Documento/documentario straordinario sia per l’importanza che incarna sia per l’esperienza produttiva che rappresenta, Fuocoammare è il frutto di un anno di permanenza di Rosi sull’isola di Lampedusa dove il cineasta ha immortalato l’incontro tanto con i lampedusani quanto con i migranti che tragicamente approdano – vivi e morti – a centinaia di migliaia sulle coste. La stampa internazionale presente a Berlino gli ha tributato un caloroso applauso, comprovando il fatto che la drammatica situazione che sperimenta Lampedusa ormai da troppi anni è materia che non riguarda solo l’Italia ma certamente tutta l’Europa e il mondo.

“Siamo tutti responsabili di questa tragedia laddove non viene fatto nulla di concreto per evitarla” dice Rosi, che ha toccato con mano e filmato la tragedia. “I lampedusani sono eccezionali, fanno il loro possibile per salvare naufraghi e migranti che approdano sull’isola, ma la responsabilità di quelle oltre 40mila persone morte in mare è politica: come è possibile mettere le barriere a 20 miglia dalla Libia? Oggi non si resuscitano i morti, ma si potrebbe evitare ulteriori tragedie costruendo il tanto chiacchierato corridoio umanitario fino alla Libia e portare via quelle persone sofferenti. Non dimentichiamoci che quanto sta accadendo a Lampedusa è la più grave tragedia umanitaria dopo l’Olocausto. E noi ne siamo testimoni”.
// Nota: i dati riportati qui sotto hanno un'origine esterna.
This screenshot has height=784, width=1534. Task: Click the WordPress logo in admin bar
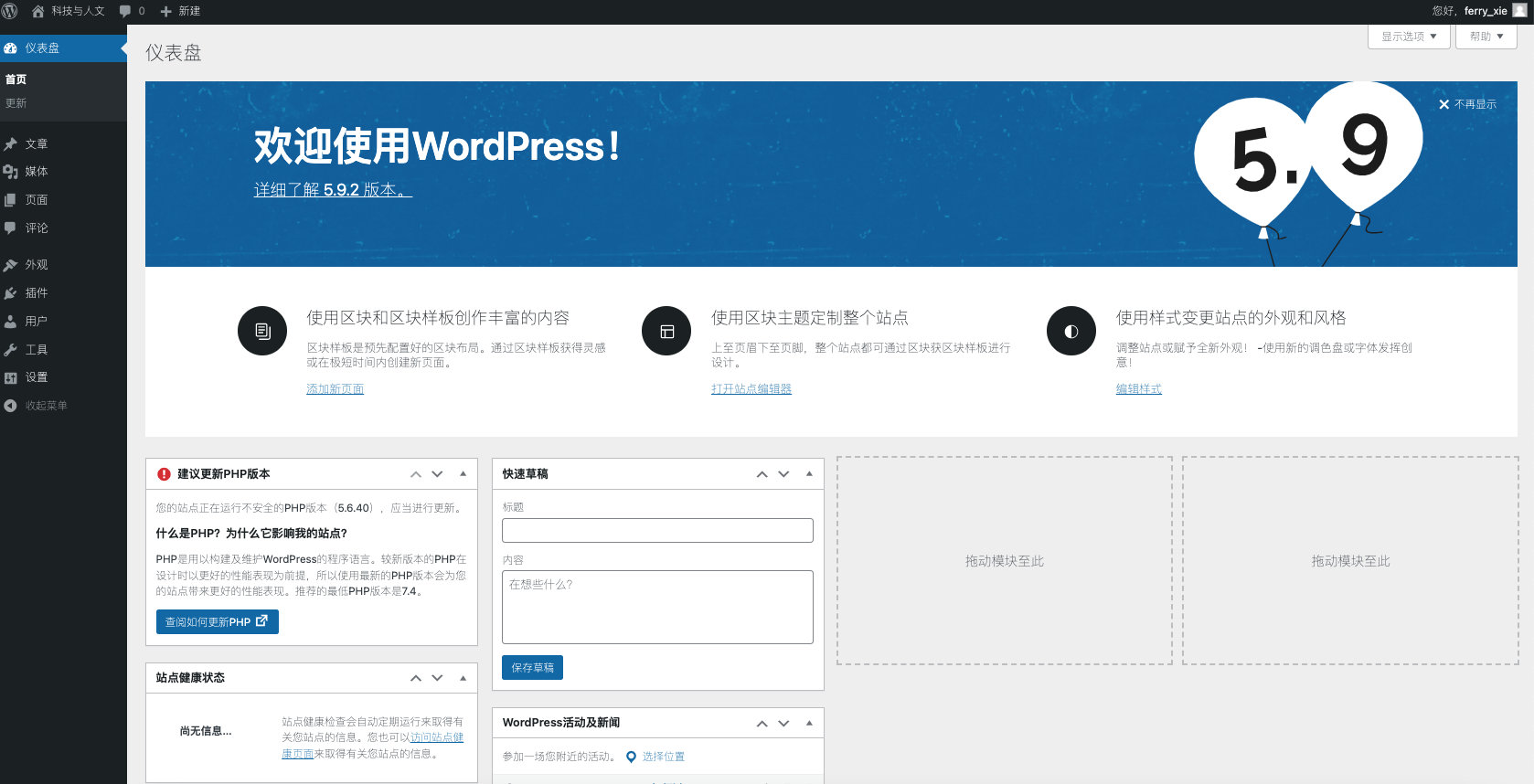(10, 11)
Sono parole forti ma inevitabili le sue e il festival di Berlino, da sempre luogo sensibile alle tematiche civili e sociali, diventa un tutt’uno con Lampedusa. L’importanza di Fuocommare – che il cineasta tiene a precisare essere “politico come qualunque film” – è di testimoniare un’apocalisse umana in corso, e di farlo con uno sguardo che si tiene lontano dall’inchiesta giornalistica.

Il racconto, infatti, scorre su due canali: da una parte quello di alcuni abitanti tra cui spicca il 12enne Samuele – ragazzino eccezionale – che ha accompagnato il regista nella scoperta del cuore degli isolani, dall’altra quello del “mondo nel mondo”, cioè il centro di accoglienza dei migranti che è nettamente separato dalla quotidianità dei lampedusani. A fare da cerniera, appunto, è il magnifico dottor Bartolo, che si occupa personalmente di assistere a ogni singolo sbarco, di visitare le persone approdate e decidere come smistarle.
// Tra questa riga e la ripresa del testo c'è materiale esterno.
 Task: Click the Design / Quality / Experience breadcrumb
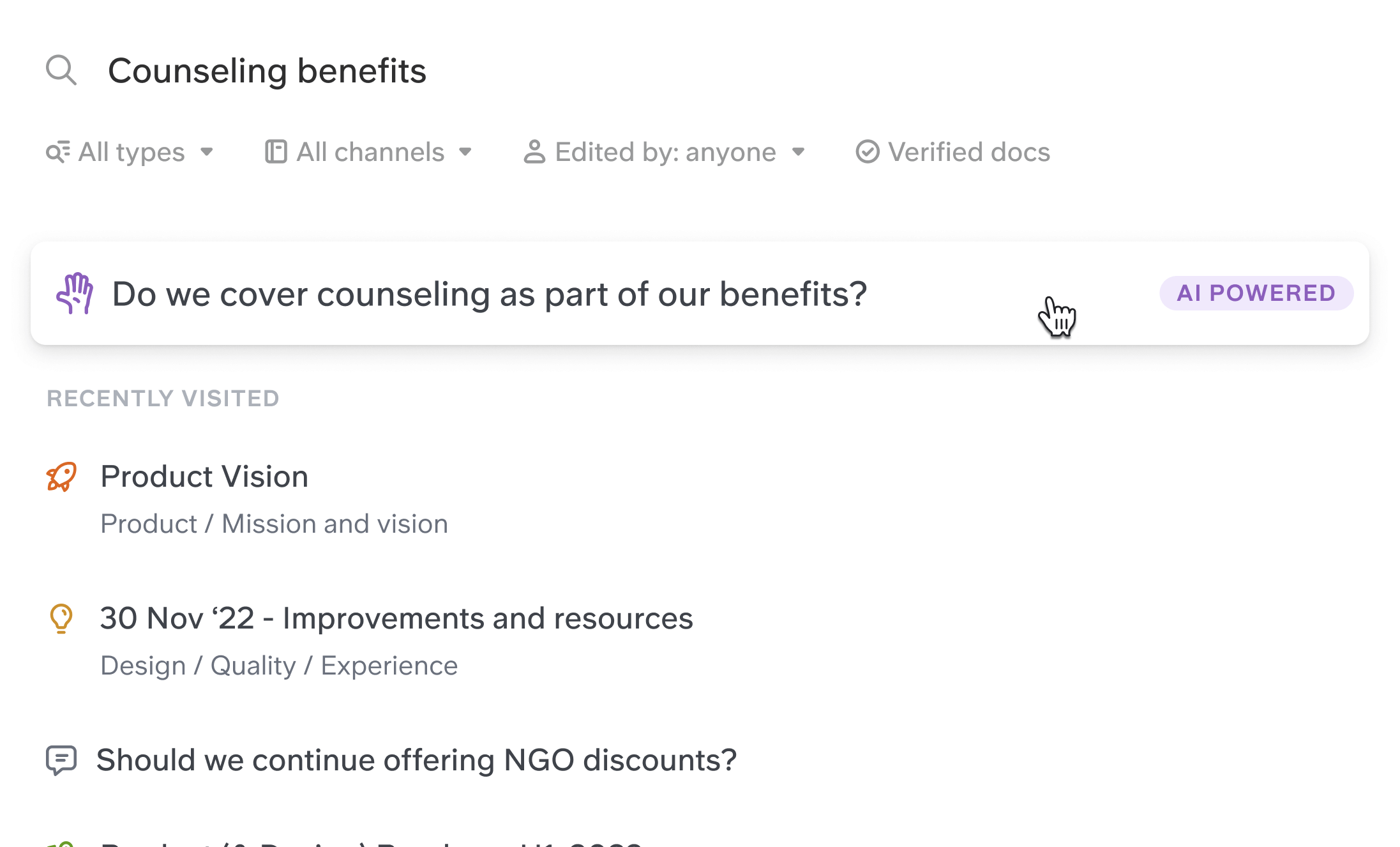(279, 666)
E’ grazie a Bartolo che Rosi ha deciso di trasformare l’iniziale progetto di un corto di 10 minuti in un film vero e proprio. Come è solito fare in ogni suo lavoro, il cineasta nativo di Asmara e giramondo per scelta, si è letteralmente immerso per un anno nel tessuto della realtà che avrebbe raccontato. Da attento osservatore invisibile quale lo sappiamo essere, ammette che “nessuno si è accorto che stavamo girando. Ogni giorno mi chiedevano ‘ma quando inizia il film?’ e io l’avevo quasi finito. Anche il montaggio l’abbiamo fatto sull’isola, era fondamentale non staccarsi dal territorio”.
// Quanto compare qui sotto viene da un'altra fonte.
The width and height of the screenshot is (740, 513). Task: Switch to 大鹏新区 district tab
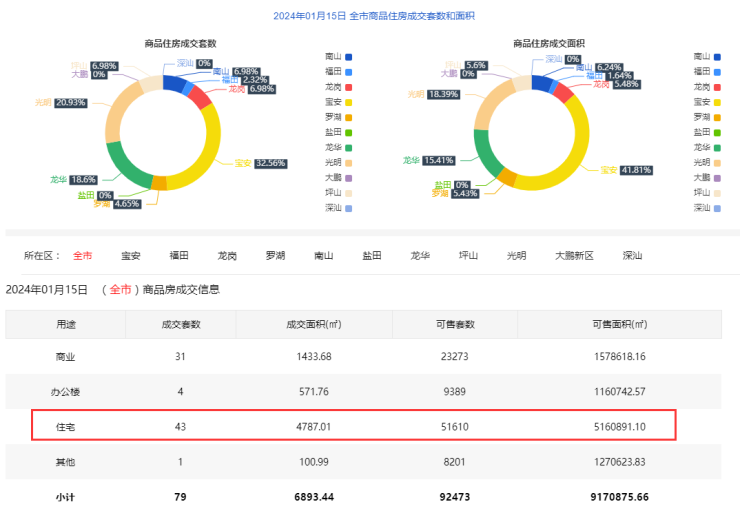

A visione fatta e meditata, Fuocoammare scava nell’anima senza retorica ma con infinita pietas, utilizzando pudore ma sincerità di fronte tanto ai vivi quanto a coloro che non ce l’hanno fatta. Il film, coprodotto da Rosi stesso con Donatella Palermo e con la Francia insieme a Istituto Luce-Cinecittà e Rai Cinema, uscirà in Italia il 18 febbraio.